▶ Action item
Look below for the line that has "This screenshot has height=400, width=500."; output exactly from it through the line that has "Given: Click the magnifier", and leave the pictures out.

++++ Source information

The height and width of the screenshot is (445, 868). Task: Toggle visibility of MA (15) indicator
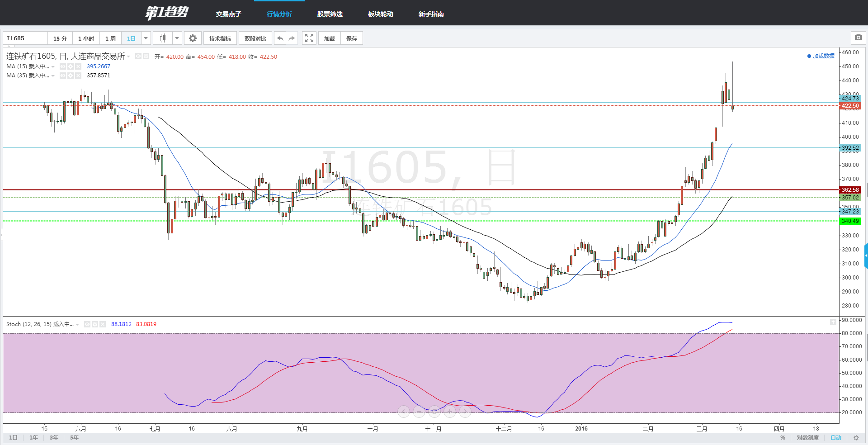63,66
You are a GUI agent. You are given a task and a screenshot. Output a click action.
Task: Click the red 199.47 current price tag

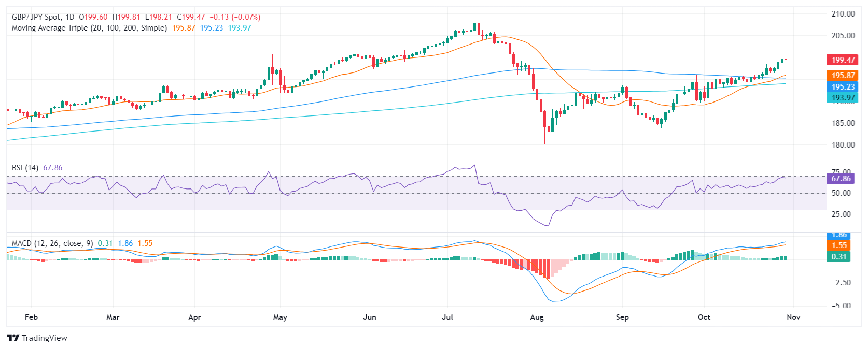coord(843,60)
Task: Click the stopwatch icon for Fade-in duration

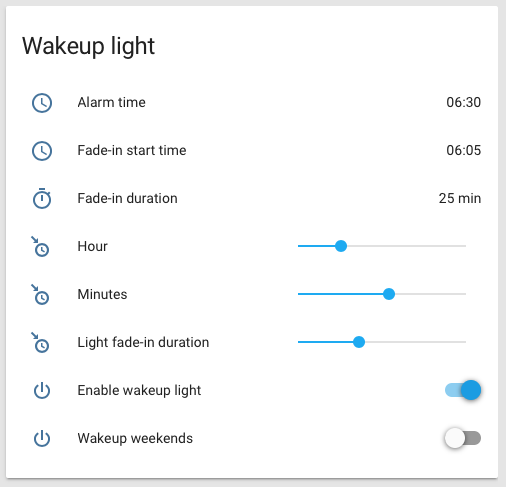Action: tap(42, 198)
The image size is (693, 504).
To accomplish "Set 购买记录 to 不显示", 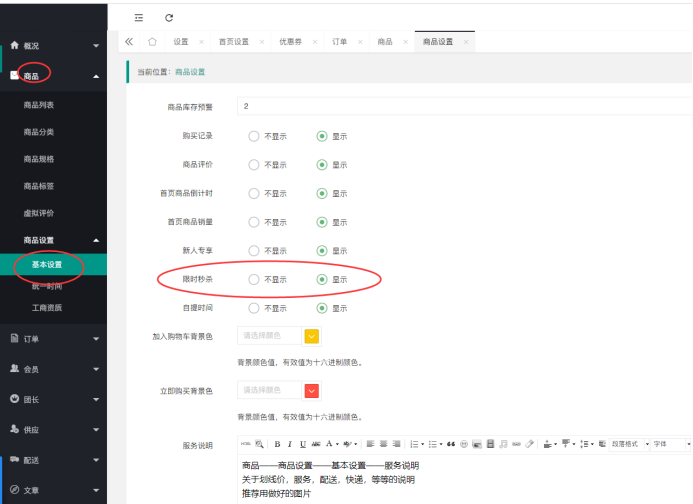I will click(254, 136).
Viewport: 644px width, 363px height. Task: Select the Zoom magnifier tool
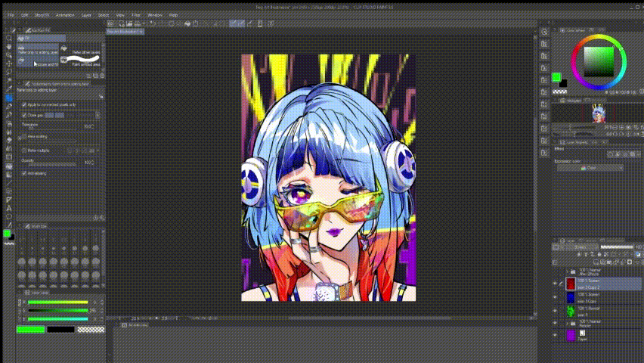[x=9, y=38]
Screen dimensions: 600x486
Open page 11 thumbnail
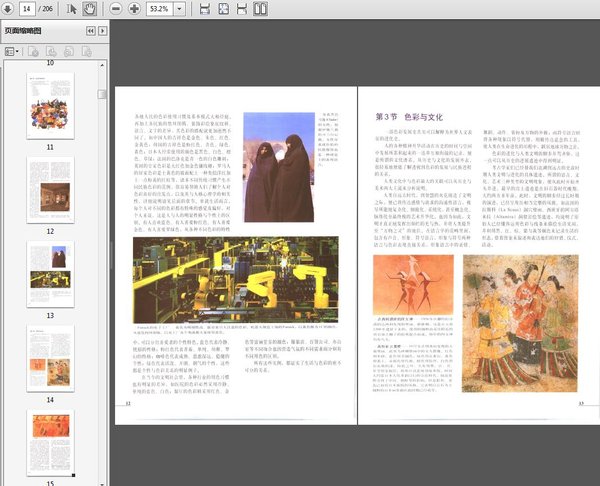pos(49,105)
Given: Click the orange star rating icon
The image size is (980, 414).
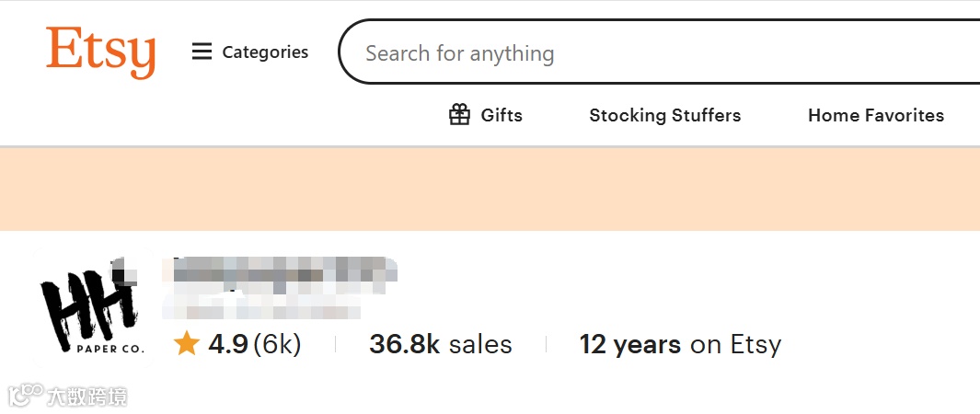Looking at the screenshot, I should tap(187, 344).
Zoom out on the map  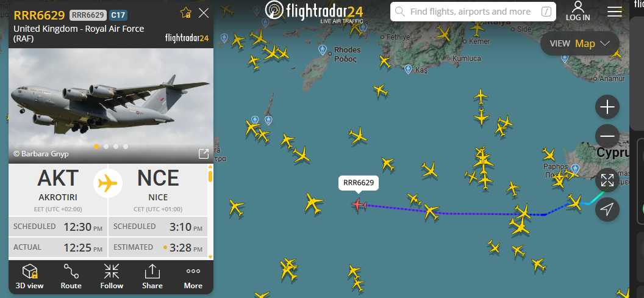coord(607,136)
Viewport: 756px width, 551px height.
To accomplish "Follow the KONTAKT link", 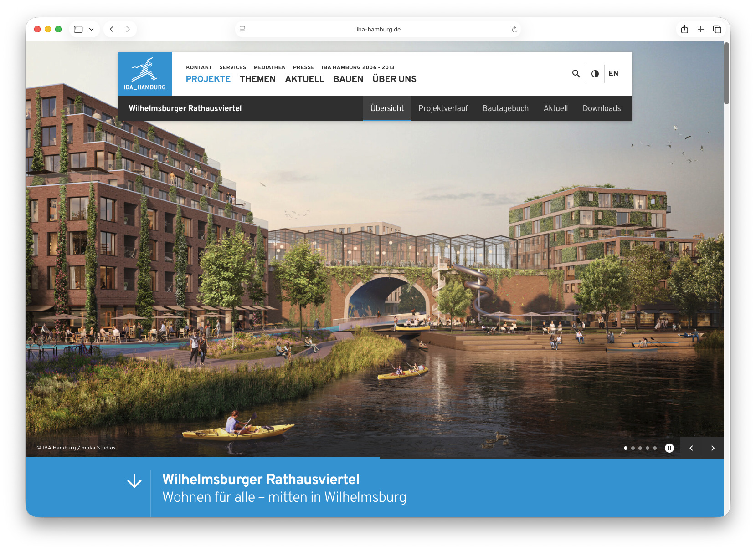I will (x=199, y=67).
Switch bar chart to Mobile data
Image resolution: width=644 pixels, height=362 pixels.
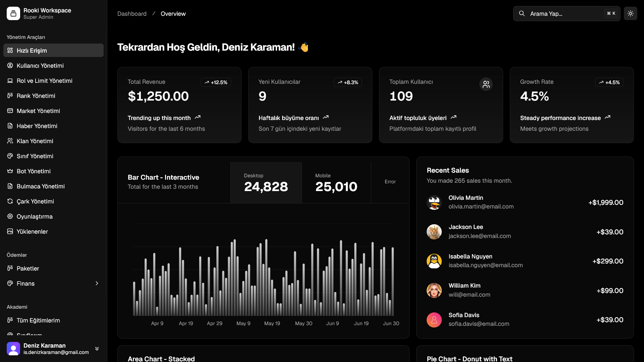336,183
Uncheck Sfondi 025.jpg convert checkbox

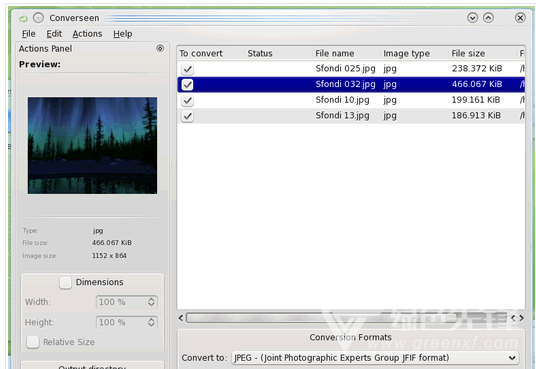pyautogui.click(x=187, y=69)
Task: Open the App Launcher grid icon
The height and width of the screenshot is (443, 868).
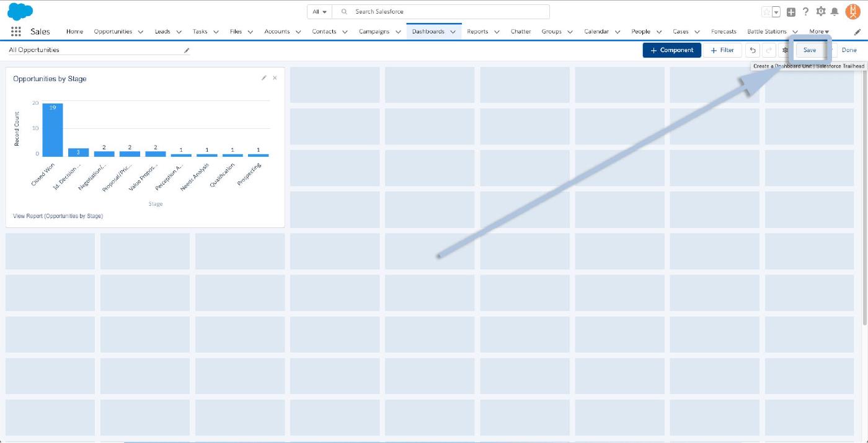Action: pyautogui.click(x=16, y=32)

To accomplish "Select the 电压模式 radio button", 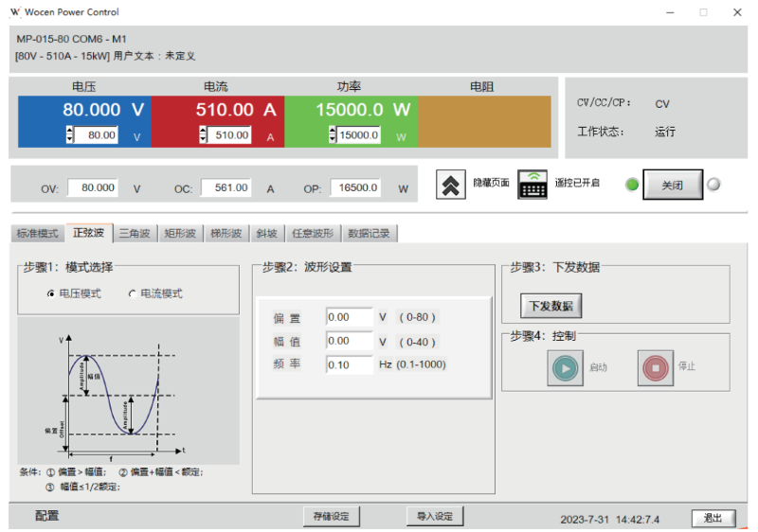I will (51, 294).
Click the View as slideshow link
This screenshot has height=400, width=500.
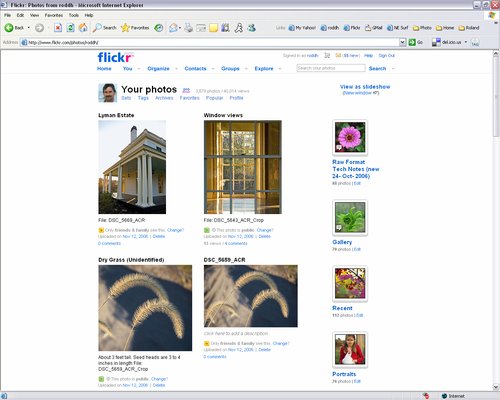[x=365, y=87]
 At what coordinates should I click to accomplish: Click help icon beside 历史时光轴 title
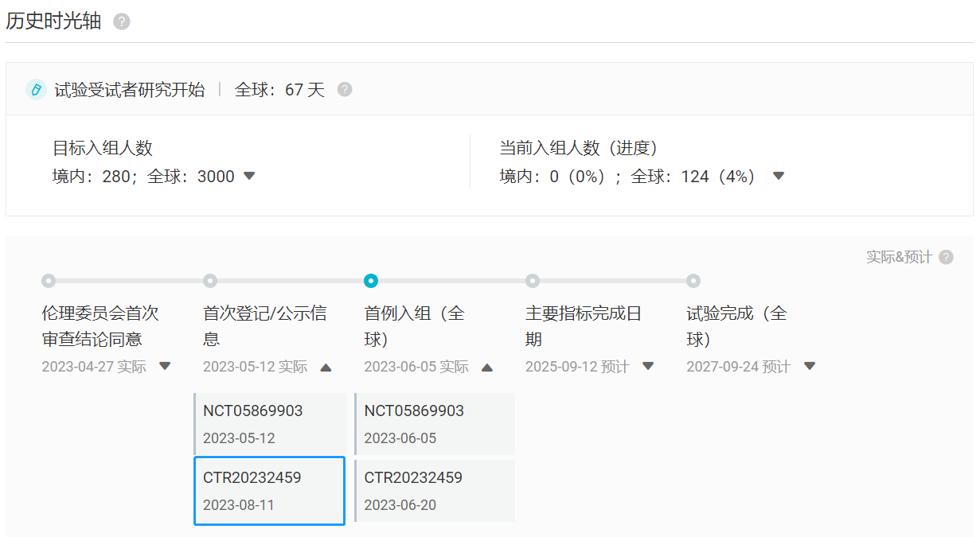tap(121, 21)
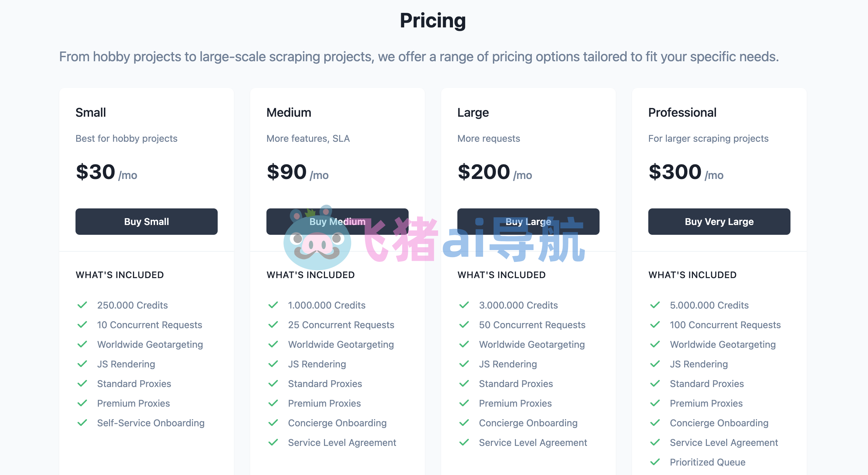868x475 pixels.
Task: Click checkmark next to Self-Service Onboarding
Action: pos(82,423)
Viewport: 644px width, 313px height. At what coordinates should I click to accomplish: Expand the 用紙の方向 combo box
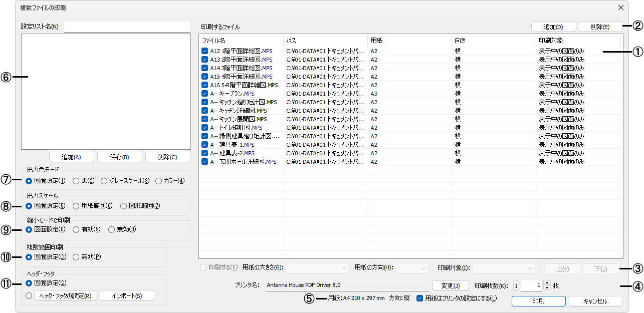click(x=411, y=268)
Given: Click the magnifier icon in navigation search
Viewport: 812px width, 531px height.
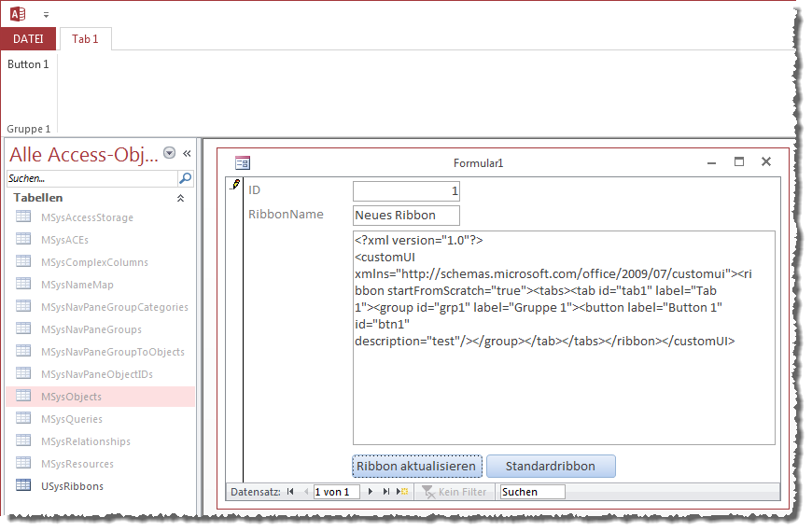Looking at the screenshot, I should coord(185,178).
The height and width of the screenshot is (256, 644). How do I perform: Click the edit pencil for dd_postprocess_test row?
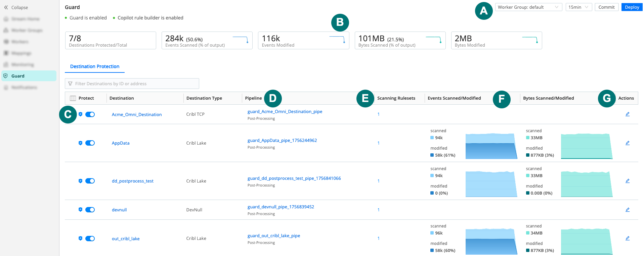(627, 181)
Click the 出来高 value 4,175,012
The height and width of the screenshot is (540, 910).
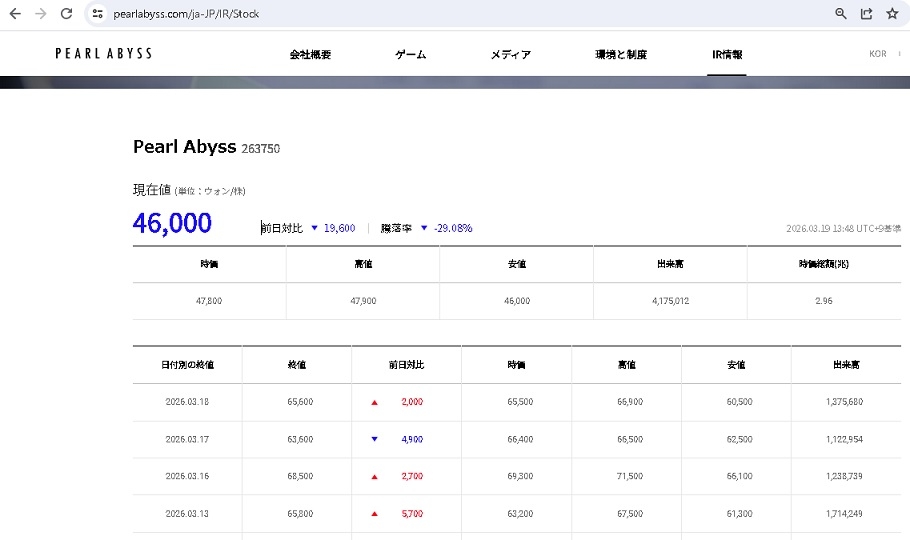coord(670,301)
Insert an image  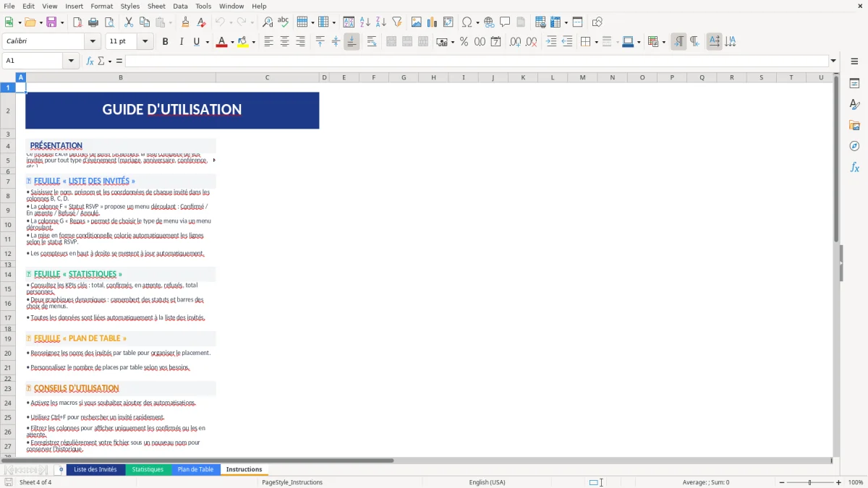(x=416, y=22)
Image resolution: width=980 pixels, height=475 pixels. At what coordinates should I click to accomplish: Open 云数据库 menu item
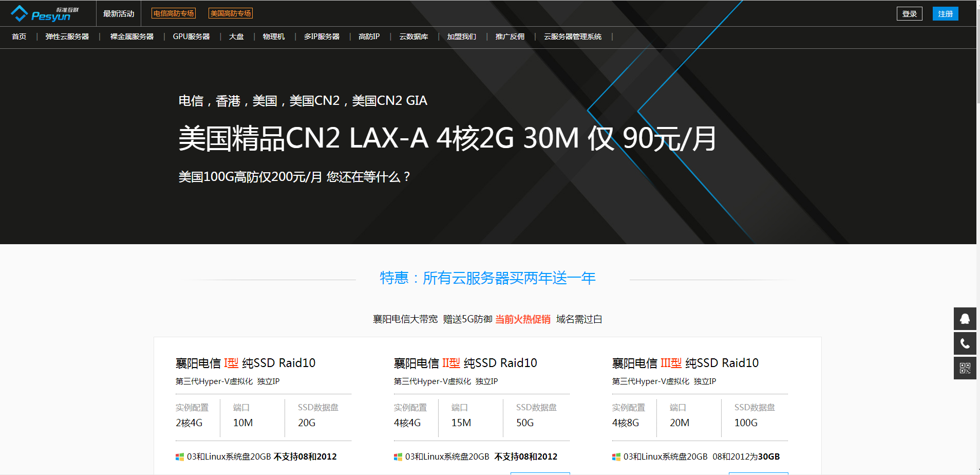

++++++++

▶ Exercise answer
This screenshot has height=400, width=500.
[x=365, y=87]
 At what coordinates should I click to accomplish: Click help icon beside 历史时光轴 title
tap(121, 21)
868x475 pixels.
Task: Click checkmark next to Self-Service Onboarding
Action: pos(82,423)
Viewport: 644px width, 313px height. At what coordinates should I click to accomplish: Expand the 用紙の方向 combo box
click(x=411, y=268)
Given: Click the magnifier icon in navigation search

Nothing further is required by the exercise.